Edward Everett Square fans can't wait for spring

Come next spring, Edward Everett Square will blossom with new sculpture, vibrant flowers, and words that help tell the area’s story – a culmination of nearly 15 years of work to transform a drab and hectic intersection into a community asset.

Organizers hope the space, once completed, will not only lend beauty to the site but also become a destination for tours and schoolchildren. With the planning and work on the artwork and plantings for the square winding down, the community has formed a corporation to maintain the square’s improvements and promote its cultural uses.

“It is important for the quality of life of people in the Square and people elsewhere in Dorchester as well,” said John McColgan, longtime organizer of efforts to improve the space and chairman of the newly formed Vision for Edward Everett Square Inc. The nonprofit will pick up the efforts of the Edward Everett Square Committee, a collaboration of community group that has spearheaded improvement efforts.

“It is in the interest of the community to be invested in the continuing maintenance and well-being of the square,” McColgan said.
The physical work on the rehabilitation of the square began with reconfiguring the intersection of Massachusetts Avenue, Boston Street, East and West Cottage streets, and Columbia Road and improving pedestrian crossings. Then, in 2007, the eight-foot bronze sculpture of the Clapp Pear was unveiled, a nod to the neighborhood’s history as the place where that variety of the fruit was cultivated in the 1840s.
“The pear is a symbol of life and its sweetness, and a symbol of the sustenance Dorchester has provided to so many people over so many centuries,” McColgan said.

Last year, the committee received a grant from the city’s Grass Roots Open Space Program that paid for the landscaping of the square with flowers that will bloom all season long and for additional artwork. The pear and other improvements have been funded by The Edward Ingersoll Browne Trust Fund.

Ten smaller works, along with quotes from both historic and contemporary citizens, will be completed and unveiled in the spring, McColgan said. The bronze statues, which will sit atop small pillars, or bollards, were designed in collaboration with neighborhood groups and include representations of a three-decker, books, and military dog tags.

“They will mark and celebrate the past and present history of those who have lived in Dorchester,” said Laura Baring-Gould, the artist commissioned to do the pear and smaller works. “The smaller sculptures will help people realize the depth and breadth of the human stories in Dorchester.”

As a nonprofit, Vision for Edward Everett Square will oversee all remaining grant money to maintain the landscaping and artwork as well as sell and maintain inscribed bricks at the square. Waste Management Corp. has also committed $30,000 for maintenance, McColgan said.
In addition, the nonprofit will encourage use of the square as an artistic, historic, and cultural destination, an appropriate approach given that the James Blake House, the oldest house in Boston, sits just down from the main intersection.

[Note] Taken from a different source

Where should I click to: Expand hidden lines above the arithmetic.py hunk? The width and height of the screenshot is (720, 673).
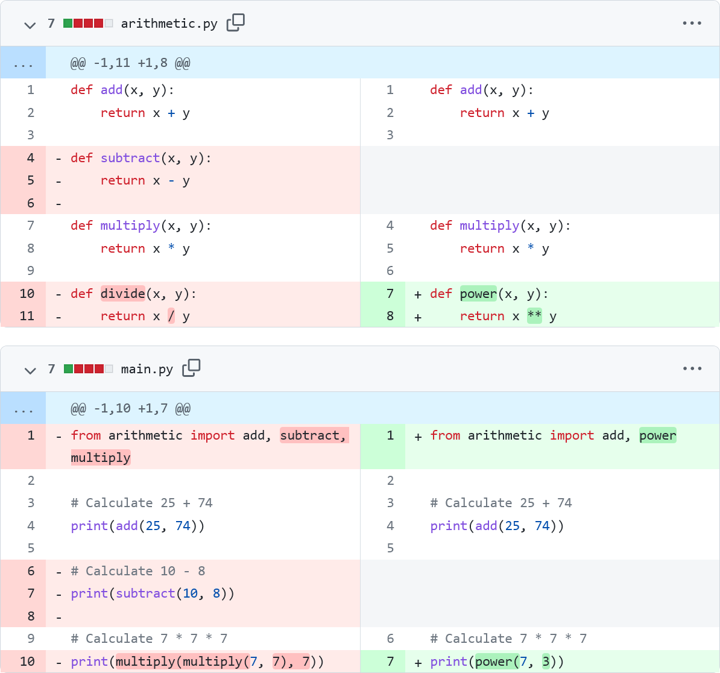tap(23, 63)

The corporation recently held its first meeting and is working on creating a strong board of directors, McColgan said. Currently the board has five members, and the bylaws allow for up to 16. He’s hoping civic association members and elected officials will be willing to come forward to serve.

Work to improve the square has encountered a few bumps. In May, a vehicle took out a couple of trees the city had planted. Someone ripped out and stole thousands of dollars worth of new plantings and others have trampled some of the flowerbeds in their rush to get to a nearby store, McColgan said. But the stolen and trampled flowers have been replaced, and group is planning to install a 20-inch wrought iron fence around the beds to prevent future damage.

City Councilor Maureen Feeney applauded the longtime collaborative efforts of many civic groups and agencies that have managed to get the project completed. She hopes drivers and passers-by as well as nearby schoolchildren will gather at the square to learn more about Dorchester’s rich history.

“It is important to focus on the history and the historic significance Dorchester has played” [in the region’s history], she said, adding that this sort of attention will give people a greater sense of their community.